● Exercise requirements
Turn the lines from the first one up to and including the line with "will [411, 566]." into a JSON list of strings, one string per line, with blank lines left out.

● Recorded information
--- Start ---

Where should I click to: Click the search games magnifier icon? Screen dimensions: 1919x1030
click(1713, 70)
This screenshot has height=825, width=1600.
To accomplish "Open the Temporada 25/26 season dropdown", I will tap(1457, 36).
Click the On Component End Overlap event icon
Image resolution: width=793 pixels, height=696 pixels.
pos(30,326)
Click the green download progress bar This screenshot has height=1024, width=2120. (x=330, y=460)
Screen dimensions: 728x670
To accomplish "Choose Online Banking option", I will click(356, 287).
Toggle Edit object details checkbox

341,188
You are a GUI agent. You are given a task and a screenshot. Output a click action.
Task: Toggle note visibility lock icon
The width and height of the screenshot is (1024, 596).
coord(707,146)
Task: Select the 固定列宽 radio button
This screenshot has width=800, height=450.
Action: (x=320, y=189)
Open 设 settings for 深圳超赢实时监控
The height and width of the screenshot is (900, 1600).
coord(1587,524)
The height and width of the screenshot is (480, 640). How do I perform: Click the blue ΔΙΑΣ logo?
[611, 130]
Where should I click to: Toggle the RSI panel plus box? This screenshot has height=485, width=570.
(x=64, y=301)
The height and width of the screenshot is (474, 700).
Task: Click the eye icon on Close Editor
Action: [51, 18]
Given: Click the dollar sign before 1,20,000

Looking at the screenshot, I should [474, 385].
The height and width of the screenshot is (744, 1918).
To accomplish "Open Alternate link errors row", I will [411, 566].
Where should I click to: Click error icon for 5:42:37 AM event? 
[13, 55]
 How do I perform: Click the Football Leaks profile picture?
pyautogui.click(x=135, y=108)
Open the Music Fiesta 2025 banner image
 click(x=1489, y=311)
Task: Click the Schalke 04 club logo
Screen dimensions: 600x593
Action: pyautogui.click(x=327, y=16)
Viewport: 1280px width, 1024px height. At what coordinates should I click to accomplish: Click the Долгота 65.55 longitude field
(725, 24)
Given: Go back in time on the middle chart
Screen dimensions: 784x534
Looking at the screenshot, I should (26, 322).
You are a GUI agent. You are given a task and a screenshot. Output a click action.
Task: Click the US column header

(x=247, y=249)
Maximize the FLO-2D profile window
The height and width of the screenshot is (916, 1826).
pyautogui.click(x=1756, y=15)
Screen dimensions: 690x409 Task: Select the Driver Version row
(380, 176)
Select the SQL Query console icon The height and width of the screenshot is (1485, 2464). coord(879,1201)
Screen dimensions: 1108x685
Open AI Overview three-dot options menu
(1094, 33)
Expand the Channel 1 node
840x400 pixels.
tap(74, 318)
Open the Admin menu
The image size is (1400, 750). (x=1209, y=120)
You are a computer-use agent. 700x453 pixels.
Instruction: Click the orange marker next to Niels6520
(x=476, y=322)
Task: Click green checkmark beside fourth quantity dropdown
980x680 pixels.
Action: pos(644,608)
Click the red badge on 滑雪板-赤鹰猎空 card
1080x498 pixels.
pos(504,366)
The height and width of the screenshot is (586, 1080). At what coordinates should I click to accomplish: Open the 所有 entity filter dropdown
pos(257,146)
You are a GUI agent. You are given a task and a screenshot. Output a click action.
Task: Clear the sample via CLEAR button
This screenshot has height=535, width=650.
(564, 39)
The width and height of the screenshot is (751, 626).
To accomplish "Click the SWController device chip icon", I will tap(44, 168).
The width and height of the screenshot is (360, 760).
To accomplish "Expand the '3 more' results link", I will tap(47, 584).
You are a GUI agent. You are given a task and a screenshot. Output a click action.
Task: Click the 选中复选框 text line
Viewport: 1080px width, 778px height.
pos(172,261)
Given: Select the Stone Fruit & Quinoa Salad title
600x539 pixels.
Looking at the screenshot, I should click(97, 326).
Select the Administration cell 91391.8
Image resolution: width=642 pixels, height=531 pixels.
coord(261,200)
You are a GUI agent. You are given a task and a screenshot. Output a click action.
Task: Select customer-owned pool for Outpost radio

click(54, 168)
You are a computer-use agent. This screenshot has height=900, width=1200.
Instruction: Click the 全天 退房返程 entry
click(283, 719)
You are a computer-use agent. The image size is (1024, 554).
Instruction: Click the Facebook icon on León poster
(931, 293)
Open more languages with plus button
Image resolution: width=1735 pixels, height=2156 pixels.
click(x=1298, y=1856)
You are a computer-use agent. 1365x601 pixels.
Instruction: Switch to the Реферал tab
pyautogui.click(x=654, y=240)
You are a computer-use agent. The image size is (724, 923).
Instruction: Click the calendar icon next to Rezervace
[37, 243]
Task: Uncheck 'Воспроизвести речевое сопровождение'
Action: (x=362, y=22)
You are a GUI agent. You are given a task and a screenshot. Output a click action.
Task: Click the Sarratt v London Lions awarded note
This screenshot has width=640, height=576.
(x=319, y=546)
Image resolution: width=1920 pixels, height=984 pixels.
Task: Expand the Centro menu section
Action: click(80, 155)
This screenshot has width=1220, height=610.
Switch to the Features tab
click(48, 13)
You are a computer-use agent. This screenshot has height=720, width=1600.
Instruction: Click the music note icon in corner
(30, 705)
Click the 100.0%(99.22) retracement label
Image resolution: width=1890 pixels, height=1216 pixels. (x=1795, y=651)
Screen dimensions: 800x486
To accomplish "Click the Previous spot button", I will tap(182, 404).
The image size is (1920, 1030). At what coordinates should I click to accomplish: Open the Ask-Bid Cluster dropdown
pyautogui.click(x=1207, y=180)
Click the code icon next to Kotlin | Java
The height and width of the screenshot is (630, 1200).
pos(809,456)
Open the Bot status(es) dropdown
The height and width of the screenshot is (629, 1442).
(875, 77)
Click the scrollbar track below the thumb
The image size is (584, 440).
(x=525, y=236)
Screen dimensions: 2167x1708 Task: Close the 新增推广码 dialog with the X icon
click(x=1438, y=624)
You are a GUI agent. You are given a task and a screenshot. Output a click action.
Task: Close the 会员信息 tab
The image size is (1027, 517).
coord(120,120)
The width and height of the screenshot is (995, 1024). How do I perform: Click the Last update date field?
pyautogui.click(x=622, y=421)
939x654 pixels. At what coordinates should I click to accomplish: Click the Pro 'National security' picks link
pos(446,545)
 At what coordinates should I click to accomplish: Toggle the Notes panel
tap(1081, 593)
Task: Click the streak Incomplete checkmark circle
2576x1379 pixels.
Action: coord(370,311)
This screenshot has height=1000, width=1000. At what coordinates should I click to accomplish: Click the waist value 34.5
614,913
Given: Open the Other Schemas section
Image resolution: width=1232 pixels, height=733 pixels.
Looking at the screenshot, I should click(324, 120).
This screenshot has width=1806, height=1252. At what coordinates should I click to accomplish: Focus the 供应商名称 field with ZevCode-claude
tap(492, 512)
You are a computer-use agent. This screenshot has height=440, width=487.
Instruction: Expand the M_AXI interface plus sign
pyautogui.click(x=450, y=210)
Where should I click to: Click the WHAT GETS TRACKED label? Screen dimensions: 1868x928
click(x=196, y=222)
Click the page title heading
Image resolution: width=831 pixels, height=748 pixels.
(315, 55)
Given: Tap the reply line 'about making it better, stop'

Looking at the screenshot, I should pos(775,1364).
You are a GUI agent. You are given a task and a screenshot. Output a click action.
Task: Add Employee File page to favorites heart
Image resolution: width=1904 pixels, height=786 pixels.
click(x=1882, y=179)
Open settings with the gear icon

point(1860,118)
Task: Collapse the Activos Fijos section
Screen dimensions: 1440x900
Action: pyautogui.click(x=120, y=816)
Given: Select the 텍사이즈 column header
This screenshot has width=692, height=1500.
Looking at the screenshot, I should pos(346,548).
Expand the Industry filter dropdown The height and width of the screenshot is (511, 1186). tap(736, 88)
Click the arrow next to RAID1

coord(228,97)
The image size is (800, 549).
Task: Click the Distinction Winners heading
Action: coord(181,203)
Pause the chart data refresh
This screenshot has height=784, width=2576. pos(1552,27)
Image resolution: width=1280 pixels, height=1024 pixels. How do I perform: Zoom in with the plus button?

--- End ---

● Answer to this task
[
  "Where should I click to: Click the search games magnifier icon? Screen dimensions: 1919x1030",
  "click(1713, 70)",
  "This screenshot has height=825, width=1600.",
  "To accomplish \"Open the Temporada 25/26 season dropdown\", I will tap(1457, 36).",
  "Click the On Component End Overlap event icon",
  "Image resolution: width=793 pixels, height=696 pixels.",
  "pos(30,326)",
  "Click the green download progress bar This screenshot has height=1024, width=2120. (x=330, y=460)",
  "Screen dimensions: 728x670",
  "To accomplish \"Choose Online Banking option\", I will click(356, 287).",
  "Toggle Edit object details checkbox",
  "341,188",
  "You are a GUI agent. You are given a task and a screenshot. Output a click action.",
  "Task: Toggle note visibility lock icon",
  "The width and height of the screenshot is (1024, 596).",
  "coord(707,146)",
  "Task: Select the 固定列宽 radio button",
  "This screenshot has width=800, height=450.",
  "Action: (x=320, y=189)",
  "Open 设 settings for 深圳超赢实时监控",
  "The height and width of the screenshot is (900, 1600).",
  "coord(1587,524)",
  "The height and width of the screenshot is (480, 640). How do I perform: Click the blue ΔΙΑΣ logo?",
  "[611, 130]",
  "Where should I click to: Toggle the RSI panel plus box? This screenshot has height=485, width=570.",
  "(x=64, y=301)",
  "The height and width of the screenshot is (474, 700).",
  "Task: Click the eye icon on Close Editor",
  "Action: [51, 18]",
  "Given: Click the dollar sign before 1,20,000",
  "Looking at the screenshot, I should [474, 385].",
  "The height and width of the screenshot is (744, 1918).",
  "To accomplish \"Open Alternate link errors row\", I will [411, 566]."
]